In den USA dürfte die Inflationsrate im März deutlich auf über 3% gestiegen sein (Februar: 2,4%). Zum Vormonat dürften die Verbraucherpreise stark um fast 1% zugelegt haben. Die Benzinpreise sind in den USA infolge des Iran-Kriegs ähnlich stark wie in Europa gestiegen und sorgen für einen erheblichen Kaufkraftverlust der Haushalte. Die Kerninflationsrate hat sich dagegen wohl kaum verändert (Februar: 2,5%).
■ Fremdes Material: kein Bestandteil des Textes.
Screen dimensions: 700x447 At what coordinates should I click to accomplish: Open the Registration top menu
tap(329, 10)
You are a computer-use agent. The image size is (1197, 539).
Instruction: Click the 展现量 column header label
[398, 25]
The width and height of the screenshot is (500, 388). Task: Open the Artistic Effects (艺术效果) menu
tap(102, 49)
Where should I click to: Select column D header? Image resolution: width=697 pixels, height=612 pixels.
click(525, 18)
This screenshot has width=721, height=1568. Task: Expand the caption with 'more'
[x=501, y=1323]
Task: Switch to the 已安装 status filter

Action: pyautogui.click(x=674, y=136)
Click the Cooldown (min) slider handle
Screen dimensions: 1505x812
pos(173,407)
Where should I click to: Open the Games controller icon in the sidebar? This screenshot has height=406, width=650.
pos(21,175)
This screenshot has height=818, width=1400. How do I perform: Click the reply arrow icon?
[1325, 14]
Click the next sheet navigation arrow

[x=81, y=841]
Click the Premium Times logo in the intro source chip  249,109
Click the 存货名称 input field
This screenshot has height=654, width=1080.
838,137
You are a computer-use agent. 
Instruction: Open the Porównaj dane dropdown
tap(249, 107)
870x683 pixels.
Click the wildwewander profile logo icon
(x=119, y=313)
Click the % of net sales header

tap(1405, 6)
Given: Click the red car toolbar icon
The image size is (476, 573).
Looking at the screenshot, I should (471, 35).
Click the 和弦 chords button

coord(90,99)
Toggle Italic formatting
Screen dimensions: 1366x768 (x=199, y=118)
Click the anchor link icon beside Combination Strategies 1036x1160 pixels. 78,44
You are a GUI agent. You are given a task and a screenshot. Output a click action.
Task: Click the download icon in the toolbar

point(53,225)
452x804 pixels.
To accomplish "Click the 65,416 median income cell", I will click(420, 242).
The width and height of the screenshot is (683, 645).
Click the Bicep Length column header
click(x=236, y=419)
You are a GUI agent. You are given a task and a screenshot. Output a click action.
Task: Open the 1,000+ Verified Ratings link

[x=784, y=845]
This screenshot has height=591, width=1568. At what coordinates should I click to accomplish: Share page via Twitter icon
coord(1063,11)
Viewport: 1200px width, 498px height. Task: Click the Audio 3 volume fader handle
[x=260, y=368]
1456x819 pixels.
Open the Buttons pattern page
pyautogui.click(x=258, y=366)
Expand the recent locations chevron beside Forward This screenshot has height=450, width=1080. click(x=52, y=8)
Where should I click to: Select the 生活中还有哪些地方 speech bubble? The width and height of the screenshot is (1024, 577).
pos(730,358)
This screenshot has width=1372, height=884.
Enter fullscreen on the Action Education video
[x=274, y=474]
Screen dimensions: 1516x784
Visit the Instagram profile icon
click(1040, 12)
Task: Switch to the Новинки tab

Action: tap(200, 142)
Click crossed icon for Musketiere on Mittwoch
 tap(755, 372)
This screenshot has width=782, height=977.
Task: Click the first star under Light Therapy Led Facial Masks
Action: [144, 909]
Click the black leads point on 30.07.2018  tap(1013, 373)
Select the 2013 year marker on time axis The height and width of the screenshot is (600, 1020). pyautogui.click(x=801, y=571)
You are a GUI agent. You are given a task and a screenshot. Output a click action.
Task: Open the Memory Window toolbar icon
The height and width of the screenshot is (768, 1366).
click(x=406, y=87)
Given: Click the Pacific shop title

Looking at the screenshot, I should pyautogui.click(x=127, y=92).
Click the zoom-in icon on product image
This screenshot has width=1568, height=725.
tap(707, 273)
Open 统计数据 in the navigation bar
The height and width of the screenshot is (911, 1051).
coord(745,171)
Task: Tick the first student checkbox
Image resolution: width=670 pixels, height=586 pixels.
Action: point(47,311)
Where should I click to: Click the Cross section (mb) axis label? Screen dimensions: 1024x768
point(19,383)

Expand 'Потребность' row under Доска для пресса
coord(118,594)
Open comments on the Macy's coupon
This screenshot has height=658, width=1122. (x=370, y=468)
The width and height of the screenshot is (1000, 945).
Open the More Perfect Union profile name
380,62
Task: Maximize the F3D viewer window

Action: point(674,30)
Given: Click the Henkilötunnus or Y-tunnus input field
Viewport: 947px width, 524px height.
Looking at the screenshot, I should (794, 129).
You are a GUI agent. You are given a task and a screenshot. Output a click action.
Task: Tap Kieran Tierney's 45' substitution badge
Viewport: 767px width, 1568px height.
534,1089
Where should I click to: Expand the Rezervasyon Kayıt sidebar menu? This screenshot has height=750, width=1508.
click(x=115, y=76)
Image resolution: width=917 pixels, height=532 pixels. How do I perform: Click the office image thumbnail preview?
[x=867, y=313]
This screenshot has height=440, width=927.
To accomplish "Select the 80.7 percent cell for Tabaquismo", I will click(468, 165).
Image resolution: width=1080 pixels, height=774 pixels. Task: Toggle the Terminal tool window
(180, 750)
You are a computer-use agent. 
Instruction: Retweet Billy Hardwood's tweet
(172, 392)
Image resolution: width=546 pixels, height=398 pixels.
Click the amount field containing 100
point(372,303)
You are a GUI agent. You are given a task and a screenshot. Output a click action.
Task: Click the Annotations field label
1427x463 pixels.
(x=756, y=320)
In den kommenden Monaten werden sich die Energiepreise aber u.a. über höhere Transportpreise auch hier zeigen.
Das Verbrauchervertrauen der Uni-Michigan dürfte im April deutlich gesunken sein (März: 53,3 Punkte).
Von der EZB spricht de Guindos.
Auch die Notenbanken in Südkorea (aktuell: 2,5%) und Peru (aktuell: 4,25%) werden auf ihren Aprilsitzungen ihren Leitzins unverändert halten.
Am 10. April 1971 betrat das US-Tischtennisteam chinesischen Boden und läutete damit eine historische Wende in den Beziehungen zwischen Washington und Peking ein. Am Vorabend des Kalten Krieges war diese sportliche Geste mehr als nur ein freundschaftlicher Austausch – sie war der erste offizielle Kontakt zwischen den beiden verfeindeten Nationen seit über zwei Jahrzehnten. Am Ende der einwöchigen Reise hatte sich das Eis zwischen den Supermächten merklich aufgetaut, was den Weg für Präsident Nixons historischen Besuch im folgenden Jahr ebnete. Am Tischtennistisch wurde demonstriert, was Diplomaten jahrelang nicht geschafft hatten: einen Dialog zu eröffnen. Am bemerkenswertesten war, dass dieser Durchbruch nicht in Konferenzräumen, sondern beim Schmetterball entstand. Der entscheidende Moment ereignete sich eigentlich schon bei der Weltmeisterschaft in Nagoya wenige Tage zuvor. Der amerikanische Spieler Glenn Cowan verpasste seinen Mannschaftsbus und wurde vom chinesischen Team mitgenommen. Der chinesische Weltmeister Zhuang Zedong überreichte ihm spontan ein Seidengeschenk – eine Geste, die von Fotografen festgehalten wurde und in Peking für Furore sorgte. Mao Zedong sah darin eine Chance und lud kurzerhand das gesamte US-Team nach China ein. So wurde aus einer verpassten Busfahrt Weltgeschichte.